━━━ Source data

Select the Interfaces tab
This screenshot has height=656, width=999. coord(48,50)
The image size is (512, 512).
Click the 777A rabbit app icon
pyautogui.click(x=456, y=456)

━━━━━━
━━━ Source data

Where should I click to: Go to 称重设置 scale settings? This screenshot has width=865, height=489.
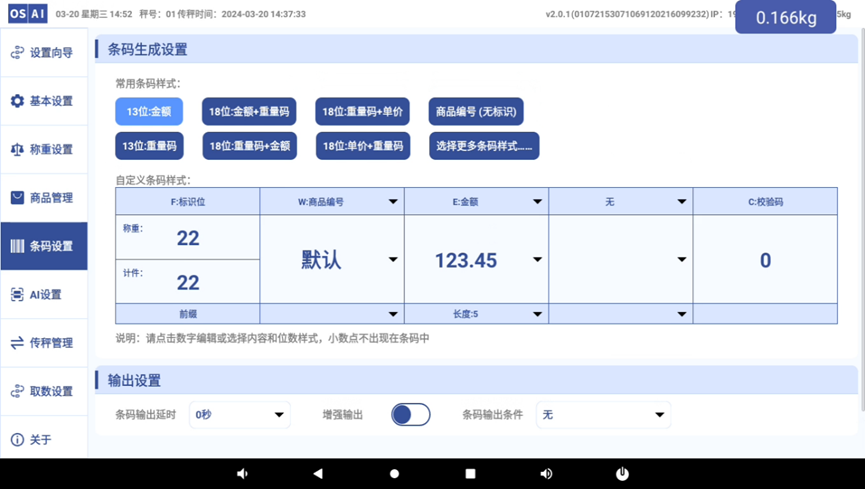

━━━━━━
━━━ Source data

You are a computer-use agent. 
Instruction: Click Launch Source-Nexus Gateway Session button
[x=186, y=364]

━━━━━━

• **Short problem**:
Please convert the data from the line with "You are a computer-use agent." to the line with "[x=186, y=364]", both included, into a JSON list of strings with one string per line, leaving out any blank lines.

• **Finished answer**:
[
  "You are a computer-use agent. ",
  "Instruction: Click Launch Source-Nexus Gateway Session button",
  "[x=186, y=364]"
]